## [SUPPLIED MATERIAL]
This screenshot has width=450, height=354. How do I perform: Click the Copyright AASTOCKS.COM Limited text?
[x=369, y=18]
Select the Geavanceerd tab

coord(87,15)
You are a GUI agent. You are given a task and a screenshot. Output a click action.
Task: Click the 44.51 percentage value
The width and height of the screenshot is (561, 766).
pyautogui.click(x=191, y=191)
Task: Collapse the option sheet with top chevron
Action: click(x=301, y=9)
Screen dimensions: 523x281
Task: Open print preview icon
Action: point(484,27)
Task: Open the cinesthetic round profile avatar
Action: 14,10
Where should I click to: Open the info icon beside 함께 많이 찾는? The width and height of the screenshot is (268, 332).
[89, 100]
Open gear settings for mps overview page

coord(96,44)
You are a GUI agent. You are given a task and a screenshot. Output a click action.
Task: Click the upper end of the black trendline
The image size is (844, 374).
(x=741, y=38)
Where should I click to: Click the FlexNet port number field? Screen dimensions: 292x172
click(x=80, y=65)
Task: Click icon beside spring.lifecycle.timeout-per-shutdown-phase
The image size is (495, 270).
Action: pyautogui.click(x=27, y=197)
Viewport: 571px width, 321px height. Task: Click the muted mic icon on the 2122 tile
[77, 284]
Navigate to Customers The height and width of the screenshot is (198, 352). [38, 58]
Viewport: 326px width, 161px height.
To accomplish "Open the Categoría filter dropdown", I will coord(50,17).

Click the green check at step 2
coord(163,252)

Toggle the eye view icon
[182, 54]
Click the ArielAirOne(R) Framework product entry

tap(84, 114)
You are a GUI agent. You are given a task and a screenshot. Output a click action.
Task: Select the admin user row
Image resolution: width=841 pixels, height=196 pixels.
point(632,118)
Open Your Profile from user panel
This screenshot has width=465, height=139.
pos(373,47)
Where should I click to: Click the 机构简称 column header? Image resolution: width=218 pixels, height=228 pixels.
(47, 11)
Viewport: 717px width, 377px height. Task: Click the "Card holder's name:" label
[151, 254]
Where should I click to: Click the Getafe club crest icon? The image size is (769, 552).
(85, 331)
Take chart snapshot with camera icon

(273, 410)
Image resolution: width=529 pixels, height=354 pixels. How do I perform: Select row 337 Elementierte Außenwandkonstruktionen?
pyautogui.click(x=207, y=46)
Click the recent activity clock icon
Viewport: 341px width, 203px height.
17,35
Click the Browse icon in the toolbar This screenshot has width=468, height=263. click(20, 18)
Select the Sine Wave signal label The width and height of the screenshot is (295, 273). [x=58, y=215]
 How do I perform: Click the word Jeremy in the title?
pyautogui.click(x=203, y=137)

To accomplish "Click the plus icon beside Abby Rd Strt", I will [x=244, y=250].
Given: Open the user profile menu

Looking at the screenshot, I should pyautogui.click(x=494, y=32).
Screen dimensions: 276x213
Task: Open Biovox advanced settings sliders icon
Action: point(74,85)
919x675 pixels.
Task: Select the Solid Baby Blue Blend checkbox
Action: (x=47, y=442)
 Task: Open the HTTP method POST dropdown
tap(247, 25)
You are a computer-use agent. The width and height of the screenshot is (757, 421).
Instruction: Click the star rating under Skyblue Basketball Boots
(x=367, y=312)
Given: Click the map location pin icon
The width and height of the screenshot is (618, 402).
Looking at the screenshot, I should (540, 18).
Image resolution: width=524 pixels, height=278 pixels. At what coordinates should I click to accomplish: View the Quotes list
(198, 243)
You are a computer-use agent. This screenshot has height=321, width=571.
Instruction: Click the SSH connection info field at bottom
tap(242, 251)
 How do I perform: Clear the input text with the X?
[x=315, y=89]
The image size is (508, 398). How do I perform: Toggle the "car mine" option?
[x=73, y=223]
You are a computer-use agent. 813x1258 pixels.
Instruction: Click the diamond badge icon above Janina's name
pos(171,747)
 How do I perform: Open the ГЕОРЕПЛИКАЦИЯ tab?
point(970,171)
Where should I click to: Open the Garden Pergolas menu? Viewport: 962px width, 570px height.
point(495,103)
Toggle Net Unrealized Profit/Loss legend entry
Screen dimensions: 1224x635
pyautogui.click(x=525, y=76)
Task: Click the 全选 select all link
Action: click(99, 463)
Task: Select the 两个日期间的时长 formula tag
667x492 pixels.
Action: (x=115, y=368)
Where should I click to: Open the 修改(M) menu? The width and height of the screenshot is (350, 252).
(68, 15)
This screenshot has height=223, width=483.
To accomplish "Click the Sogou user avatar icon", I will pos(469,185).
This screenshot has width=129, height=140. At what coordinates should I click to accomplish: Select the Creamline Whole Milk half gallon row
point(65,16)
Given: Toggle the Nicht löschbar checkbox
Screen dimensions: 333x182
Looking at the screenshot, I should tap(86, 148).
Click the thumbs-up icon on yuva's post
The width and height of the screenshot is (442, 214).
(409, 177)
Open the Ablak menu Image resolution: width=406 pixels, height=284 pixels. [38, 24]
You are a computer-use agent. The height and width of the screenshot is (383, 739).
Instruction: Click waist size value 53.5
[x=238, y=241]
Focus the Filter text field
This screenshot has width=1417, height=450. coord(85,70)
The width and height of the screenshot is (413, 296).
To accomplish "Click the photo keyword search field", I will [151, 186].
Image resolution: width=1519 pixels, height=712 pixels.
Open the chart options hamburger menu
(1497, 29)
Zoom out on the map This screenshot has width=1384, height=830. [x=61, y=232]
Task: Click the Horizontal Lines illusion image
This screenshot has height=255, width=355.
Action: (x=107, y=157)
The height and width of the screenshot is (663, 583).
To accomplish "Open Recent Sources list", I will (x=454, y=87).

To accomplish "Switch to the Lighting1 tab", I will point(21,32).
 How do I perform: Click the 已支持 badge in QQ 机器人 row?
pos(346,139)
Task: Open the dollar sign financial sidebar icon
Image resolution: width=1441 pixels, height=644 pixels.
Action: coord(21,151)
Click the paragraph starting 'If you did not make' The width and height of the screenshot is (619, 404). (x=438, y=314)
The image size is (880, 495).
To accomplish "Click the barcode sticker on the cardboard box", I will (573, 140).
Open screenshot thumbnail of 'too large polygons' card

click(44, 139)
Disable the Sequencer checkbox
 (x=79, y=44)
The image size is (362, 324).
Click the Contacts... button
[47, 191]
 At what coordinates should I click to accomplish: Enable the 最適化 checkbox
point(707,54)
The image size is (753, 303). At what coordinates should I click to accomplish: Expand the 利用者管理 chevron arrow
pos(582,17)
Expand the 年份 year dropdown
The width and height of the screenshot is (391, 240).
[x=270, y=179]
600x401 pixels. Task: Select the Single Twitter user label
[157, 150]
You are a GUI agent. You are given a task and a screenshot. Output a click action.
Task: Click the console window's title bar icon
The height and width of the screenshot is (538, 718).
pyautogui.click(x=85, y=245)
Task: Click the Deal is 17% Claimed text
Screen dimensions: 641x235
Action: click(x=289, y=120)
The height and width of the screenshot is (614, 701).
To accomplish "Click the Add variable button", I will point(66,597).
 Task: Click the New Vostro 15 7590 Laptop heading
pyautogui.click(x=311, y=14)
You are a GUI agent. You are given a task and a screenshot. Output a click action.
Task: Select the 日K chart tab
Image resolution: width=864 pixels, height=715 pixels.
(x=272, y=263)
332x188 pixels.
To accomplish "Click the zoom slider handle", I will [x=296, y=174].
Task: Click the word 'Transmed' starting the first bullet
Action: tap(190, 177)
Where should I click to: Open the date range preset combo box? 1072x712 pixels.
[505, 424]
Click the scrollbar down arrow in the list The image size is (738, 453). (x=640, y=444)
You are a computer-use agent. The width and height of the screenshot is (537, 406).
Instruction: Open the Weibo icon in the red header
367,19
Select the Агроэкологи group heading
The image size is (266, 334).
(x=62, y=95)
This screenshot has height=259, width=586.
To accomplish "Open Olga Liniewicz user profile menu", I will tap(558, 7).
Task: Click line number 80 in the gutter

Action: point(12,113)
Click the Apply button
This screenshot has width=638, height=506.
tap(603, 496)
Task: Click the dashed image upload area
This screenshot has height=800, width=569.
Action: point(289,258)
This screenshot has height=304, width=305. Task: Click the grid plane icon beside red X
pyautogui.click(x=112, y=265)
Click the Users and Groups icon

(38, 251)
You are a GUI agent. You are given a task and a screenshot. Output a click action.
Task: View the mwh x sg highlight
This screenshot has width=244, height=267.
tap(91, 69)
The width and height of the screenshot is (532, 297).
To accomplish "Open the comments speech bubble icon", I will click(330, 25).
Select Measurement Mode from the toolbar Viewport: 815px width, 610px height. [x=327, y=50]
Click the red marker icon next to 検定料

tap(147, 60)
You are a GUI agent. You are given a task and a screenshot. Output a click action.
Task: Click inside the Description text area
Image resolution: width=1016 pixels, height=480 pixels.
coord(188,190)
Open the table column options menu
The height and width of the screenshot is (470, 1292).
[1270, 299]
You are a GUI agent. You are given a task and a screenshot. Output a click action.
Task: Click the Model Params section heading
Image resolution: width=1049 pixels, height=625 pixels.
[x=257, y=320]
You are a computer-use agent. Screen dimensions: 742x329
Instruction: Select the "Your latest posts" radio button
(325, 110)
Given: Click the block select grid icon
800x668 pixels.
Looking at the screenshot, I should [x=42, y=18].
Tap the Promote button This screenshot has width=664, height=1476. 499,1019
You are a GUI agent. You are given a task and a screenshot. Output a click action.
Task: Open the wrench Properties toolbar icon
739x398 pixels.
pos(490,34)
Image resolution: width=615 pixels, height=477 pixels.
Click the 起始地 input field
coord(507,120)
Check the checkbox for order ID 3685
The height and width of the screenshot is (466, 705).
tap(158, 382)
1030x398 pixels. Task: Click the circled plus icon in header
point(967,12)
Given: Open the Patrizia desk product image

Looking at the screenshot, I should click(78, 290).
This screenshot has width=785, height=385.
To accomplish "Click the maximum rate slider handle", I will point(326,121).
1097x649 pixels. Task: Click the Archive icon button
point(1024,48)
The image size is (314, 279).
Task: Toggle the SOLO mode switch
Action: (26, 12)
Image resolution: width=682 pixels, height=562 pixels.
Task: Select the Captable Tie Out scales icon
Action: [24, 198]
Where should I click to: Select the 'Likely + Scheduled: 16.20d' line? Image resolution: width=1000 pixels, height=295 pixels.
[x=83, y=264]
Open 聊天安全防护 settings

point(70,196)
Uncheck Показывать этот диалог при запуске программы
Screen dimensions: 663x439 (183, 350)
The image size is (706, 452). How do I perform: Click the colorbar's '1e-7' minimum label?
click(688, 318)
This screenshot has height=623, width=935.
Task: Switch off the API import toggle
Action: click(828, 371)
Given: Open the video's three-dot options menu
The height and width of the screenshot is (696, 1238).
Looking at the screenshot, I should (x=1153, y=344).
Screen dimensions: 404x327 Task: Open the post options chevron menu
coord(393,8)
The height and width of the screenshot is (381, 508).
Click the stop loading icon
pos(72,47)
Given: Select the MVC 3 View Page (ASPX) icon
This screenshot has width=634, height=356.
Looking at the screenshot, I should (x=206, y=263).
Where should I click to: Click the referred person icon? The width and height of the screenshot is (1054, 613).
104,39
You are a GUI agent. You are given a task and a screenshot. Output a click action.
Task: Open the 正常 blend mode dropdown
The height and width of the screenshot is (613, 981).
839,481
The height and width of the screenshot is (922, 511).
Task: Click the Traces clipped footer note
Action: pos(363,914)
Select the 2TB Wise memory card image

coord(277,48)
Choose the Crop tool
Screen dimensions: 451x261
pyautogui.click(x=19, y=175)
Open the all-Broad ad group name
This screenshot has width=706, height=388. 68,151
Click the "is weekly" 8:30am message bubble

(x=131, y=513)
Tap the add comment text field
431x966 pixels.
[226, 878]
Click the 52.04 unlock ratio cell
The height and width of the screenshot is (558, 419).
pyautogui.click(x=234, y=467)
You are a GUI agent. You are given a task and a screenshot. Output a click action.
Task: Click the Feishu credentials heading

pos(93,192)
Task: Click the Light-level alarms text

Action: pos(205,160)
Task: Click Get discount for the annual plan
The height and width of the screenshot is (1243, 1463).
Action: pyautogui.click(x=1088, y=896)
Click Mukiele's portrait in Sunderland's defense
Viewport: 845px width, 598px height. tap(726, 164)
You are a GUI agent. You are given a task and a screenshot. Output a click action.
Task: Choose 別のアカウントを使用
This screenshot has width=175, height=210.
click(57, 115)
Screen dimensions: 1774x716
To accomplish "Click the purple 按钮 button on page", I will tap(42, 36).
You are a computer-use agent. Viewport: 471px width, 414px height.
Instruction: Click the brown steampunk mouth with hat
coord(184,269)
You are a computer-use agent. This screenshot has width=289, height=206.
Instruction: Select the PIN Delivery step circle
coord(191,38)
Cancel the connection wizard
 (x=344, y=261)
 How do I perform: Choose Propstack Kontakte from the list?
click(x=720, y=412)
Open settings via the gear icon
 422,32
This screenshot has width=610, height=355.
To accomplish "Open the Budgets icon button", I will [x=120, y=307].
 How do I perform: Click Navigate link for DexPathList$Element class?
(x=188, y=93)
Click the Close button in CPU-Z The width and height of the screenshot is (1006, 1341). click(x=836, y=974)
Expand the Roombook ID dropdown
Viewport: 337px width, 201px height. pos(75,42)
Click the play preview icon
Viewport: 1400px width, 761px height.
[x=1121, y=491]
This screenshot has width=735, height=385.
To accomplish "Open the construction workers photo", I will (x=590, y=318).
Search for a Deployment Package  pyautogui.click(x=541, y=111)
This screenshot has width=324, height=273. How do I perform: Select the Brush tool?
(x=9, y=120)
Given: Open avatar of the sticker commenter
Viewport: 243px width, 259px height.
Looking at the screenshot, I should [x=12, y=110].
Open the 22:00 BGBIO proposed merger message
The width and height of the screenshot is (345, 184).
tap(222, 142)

## [PROBLEM TO SOLVE]
Scan the entries above for the line containing "332x188 pixels.", and copy it and all lines after it exactly, down to and including the line containing "This screenshot has height=259, width=586.".

## [RESULT FOR THIS TASK]
332x188 pixels.
To accomplish "Click the zoom slider handle", I will [x=296, y=174].
Task: Click the word 'Transmed' starting the first bullet
Action: tap(190, 177)
Where should I click to: Open the date range preset combo box? 1072x712 pixels.
[505, 424]
Click the scrollbar down arrow in the list The image size is (738, 453). (x=640, y=444)
You are a computer-use agent. The width and height of the screenshot is (537, 406).
Instruction: Open the Weibo icon in the red header
367,19
Select the Агроэкологи group heading
The image size is (266, 334).
(x=62, y=95)
This screenshot has height=259, width=586.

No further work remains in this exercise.